About this task -
Nothing but the lines from the one containing "Click the image_generate tool name label" through the last line of the records belongs in the answer, copied exactly and with the pictures left out.

Information given -
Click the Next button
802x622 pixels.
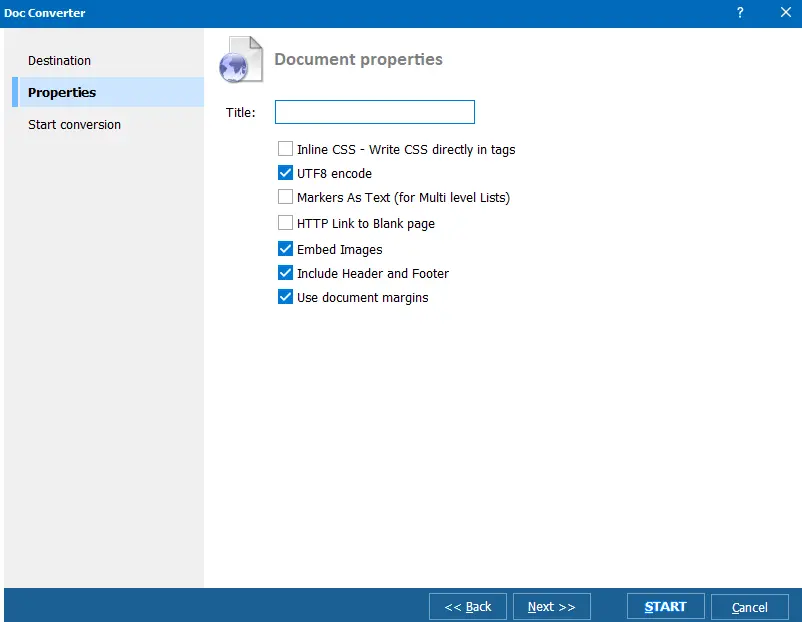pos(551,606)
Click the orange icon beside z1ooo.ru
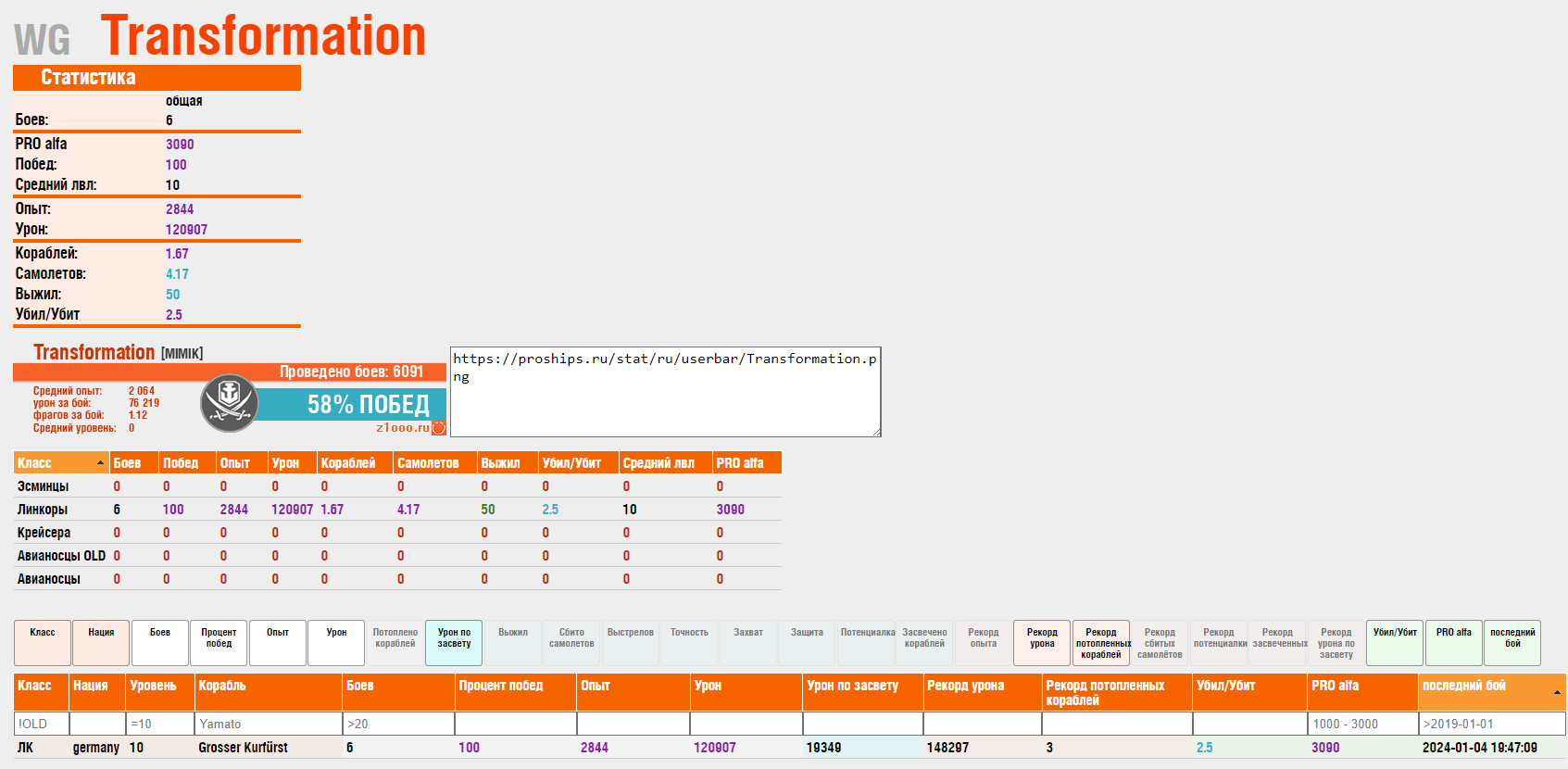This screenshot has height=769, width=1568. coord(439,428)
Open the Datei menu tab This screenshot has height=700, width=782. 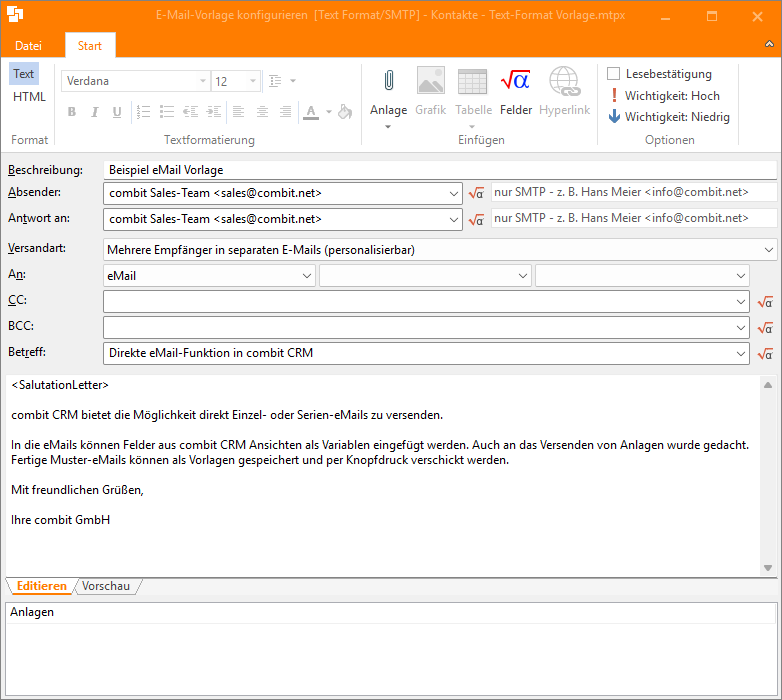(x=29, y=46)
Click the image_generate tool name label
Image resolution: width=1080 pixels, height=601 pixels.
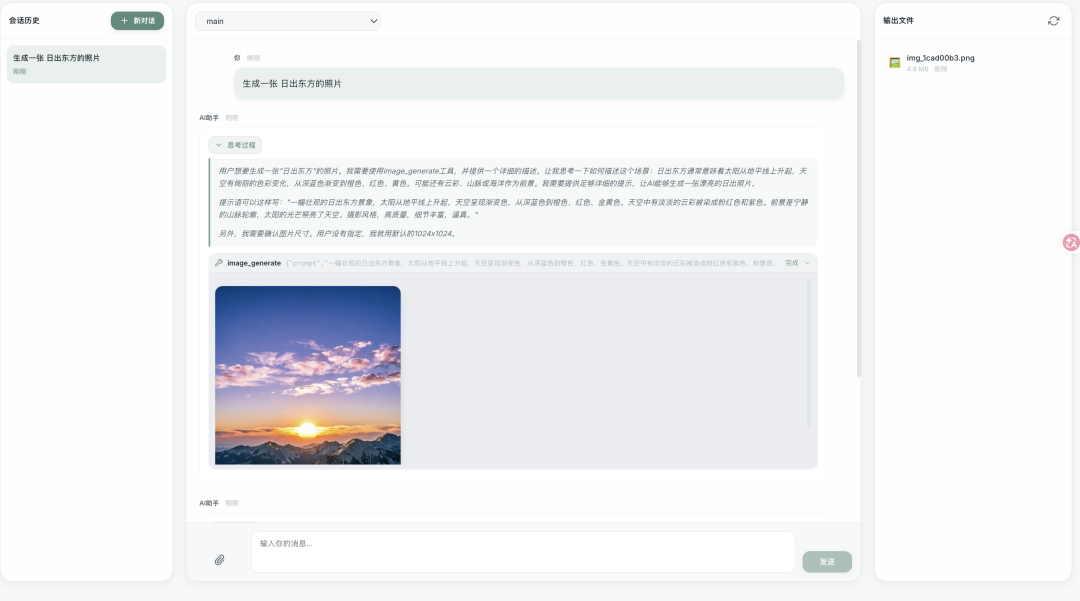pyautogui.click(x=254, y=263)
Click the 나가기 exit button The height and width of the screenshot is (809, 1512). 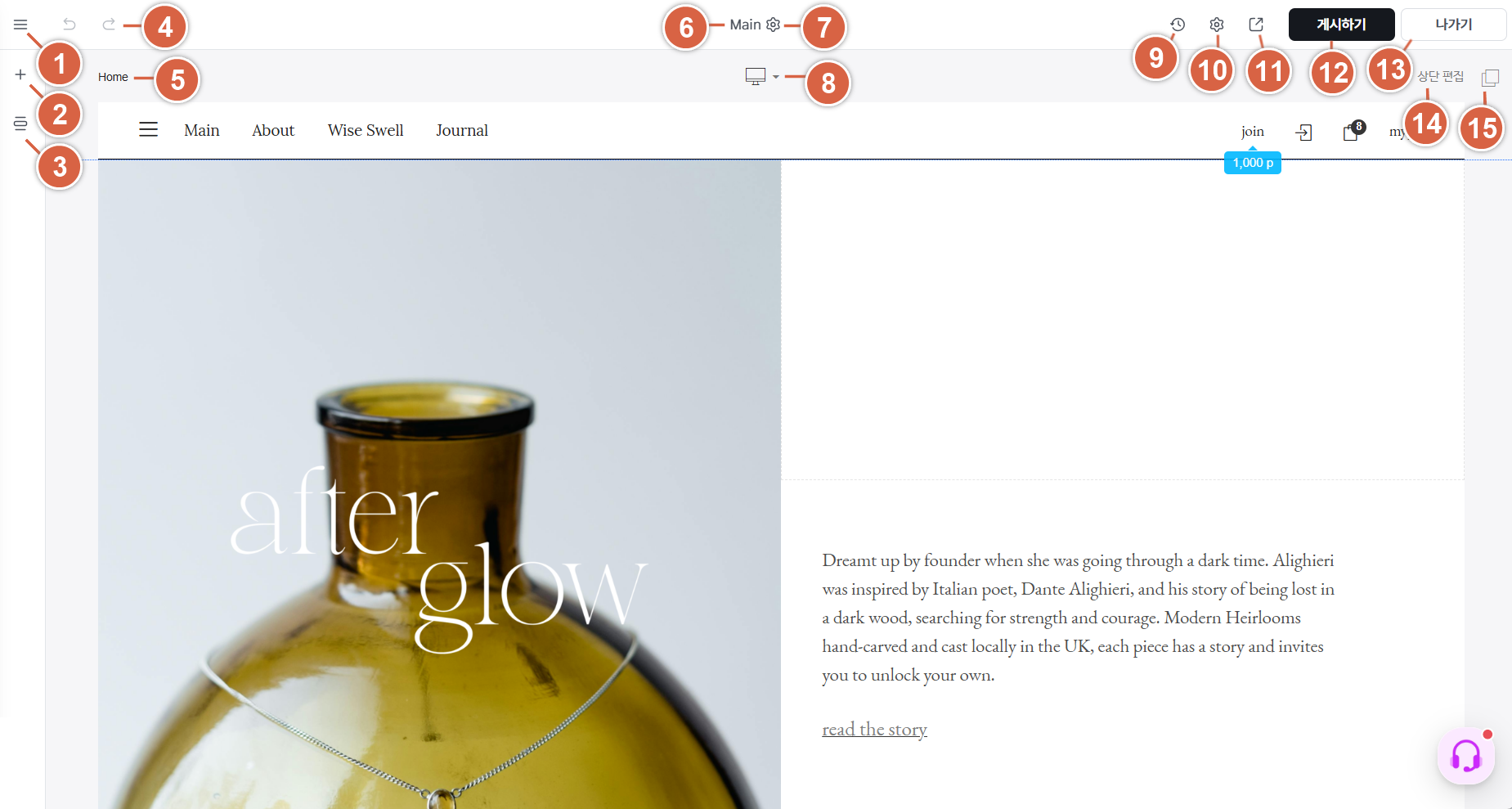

Solution -
Click the image_generate tool name label
Image resolution: width=1080 pixels, height=601 pixels.
pyautogui.click(x=254, y=263)
Click the 나가기 exit button The height and width of the screenshot is (809, 1512). 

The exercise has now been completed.